Methods: A decision analysis (Markov) model was created. Information on the 10 year risk of CRC after subtotal colectomy (4%) and hemicolectomy (16%) and stages of CRCs detected within a two year surveillance interval (32% Dukes’ A, 54% Dukes’ B, and 14% Dukes’ C) were derived from two cohort studies. Five year survival rates used for the different Dukes stages (A, B, and C) were 98%, 80%, and 60%, respectively. Remaining LE values were calculated for hypothetical cohorts with an age at CRC diagnosis of 27, 47, and 67 years, respectively. Remaining LE values were also calculated for patients with CRC of Dukes’ stage A.
Results: The overall LE gain of subtotal colectomy compared with hemicolectomy at ages 27, 47, and 67 was 2.3, 1, and 0.3 years, respectively.
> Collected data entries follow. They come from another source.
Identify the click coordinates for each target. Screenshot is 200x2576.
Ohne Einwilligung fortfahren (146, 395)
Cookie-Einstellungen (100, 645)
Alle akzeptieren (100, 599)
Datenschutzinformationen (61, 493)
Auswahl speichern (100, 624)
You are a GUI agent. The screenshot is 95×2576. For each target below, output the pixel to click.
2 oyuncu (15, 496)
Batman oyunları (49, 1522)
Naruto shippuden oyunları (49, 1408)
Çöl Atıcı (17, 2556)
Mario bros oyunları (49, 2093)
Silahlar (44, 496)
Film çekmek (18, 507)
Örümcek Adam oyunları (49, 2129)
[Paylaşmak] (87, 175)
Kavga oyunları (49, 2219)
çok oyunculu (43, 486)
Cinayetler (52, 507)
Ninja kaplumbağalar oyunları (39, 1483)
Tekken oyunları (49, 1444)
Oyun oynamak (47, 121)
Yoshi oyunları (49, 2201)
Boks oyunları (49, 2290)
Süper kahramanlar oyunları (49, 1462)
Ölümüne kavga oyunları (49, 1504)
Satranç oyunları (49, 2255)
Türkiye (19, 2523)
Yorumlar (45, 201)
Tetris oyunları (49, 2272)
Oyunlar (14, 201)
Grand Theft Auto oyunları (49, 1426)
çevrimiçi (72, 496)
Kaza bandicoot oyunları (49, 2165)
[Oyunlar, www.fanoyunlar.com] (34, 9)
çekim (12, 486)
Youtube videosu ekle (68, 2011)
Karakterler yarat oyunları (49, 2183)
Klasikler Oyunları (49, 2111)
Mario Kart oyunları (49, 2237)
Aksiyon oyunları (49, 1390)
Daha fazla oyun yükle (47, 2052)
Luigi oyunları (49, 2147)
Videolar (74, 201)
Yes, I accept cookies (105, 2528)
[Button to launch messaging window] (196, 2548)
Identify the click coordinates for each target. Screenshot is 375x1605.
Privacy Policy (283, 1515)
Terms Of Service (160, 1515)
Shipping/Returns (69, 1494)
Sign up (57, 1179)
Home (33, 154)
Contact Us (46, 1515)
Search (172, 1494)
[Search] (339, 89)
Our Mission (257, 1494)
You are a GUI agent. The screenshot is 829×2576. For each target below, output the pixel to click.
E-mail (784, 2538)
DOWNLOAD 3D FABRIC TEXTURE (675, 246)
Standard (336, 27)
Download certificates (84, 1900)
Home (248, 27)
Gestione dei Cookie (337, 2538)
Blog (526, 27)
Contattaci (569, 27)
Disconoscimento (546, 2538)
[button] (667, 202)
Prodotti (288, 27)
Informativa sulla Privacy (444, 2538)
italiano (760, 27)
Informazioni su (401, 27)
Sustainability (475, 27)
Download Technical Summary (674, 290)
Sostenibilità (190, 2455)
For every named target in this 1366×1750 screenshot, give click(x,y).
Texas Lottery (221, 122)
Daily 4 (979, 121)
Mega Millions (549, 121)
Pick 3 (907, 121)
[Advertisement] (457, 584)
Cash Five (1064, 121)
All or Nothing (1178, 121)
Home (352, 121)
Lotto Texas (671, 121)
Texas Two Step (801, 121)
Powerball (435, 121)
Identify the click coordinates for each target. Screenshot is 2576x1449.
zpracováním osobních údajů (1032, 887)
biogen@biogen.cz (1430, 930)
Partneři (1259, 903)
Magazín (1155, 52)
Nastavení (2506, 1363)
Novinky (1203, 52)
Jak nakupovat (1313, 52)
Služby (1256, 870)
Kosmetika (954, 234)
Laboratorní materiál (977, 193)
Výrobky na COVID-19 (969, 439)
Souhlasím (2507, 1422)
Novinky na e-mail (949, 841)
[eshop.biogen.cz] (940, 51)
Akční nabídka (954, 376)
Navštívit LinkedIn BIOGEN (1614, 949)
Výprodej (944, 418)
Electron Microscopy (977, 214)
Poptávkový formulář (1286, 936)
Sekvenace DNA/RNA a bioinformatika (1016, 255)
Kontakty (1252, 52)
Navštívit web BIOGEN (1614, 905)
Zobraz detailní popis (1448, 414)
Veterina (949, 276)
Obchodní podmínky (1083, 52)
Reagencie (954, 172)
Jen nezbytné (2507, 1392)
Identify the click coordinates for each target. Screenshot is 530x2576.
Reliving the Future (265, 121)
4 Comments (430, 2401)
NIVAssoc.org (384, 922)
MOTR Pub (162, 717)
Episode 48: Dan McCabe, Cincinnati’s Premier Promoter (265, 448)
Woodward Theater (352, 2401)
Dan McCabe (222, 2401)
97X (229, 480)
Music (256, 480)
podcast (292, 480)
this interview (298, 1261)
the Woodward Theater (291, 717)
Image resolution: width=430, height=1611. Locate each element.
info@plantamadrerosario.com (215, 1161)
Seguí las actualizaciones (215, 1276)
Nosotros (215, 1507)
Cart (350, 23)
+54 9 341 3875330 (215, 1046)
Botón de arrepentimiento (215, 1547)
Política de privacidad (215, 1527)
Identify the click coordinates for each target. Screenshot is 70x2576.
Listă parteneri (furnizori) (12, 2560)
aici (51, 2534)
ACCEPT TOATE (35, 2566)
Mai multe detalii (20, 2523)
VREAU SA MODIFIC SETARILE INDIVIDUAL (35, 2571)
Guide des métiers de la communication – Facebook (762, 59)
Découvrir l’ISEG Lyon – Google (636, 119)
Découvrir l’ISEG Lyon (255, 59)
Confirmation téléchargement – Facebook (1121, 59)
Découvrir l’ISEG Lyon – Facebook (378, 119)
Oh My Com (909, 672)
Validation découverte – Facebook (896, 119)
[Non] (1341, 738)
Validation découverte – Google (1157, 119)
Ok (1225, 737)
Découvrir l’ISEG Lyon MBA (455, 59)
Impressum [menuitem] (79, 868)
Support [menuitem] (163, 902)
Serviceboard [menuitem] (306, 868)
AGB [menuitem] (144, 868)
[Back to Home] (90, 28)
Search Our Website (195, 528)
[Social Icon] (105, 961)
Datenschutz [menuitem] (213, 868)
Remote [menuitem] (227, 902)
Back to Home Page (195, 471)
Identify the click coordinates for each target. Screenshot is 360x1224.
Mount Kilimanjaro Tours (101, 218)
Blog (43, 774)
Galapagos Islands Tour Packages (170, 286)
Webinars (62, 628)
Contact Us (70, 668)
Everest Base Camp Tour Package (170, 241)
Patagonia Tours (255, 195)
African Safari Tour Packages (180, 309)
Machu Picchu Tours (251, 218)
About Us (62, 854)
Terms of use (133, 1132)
Specifically for Dukes’ stage A, this would be 3.4, 1.5, and 0.4 years.
Conclusions: Unless surveillance results improve, subtotal colectomy still seems the preferred treatment for CRC in HNPCC in view of the difference in LE. For older patients, hemicolectomy may be an option as there is no appreciable difference in LE.
- HNPCC, hereditary non-polyposis colorectal cancer
- CRC, colorectal cancer
- MMR, mismatch repair
- QOL, quality of life
- LE, life expectancy
Meeting presentations: poster presentation at the 2002 Annual Meeting at Digestive Disease Week, DDW, San Francisco, California, May 2002; oral presentation at the 2002 Spring Meeting of the Netherlands Society of Gastroenterology, Veldhoven, the Netherlands, March, 2002.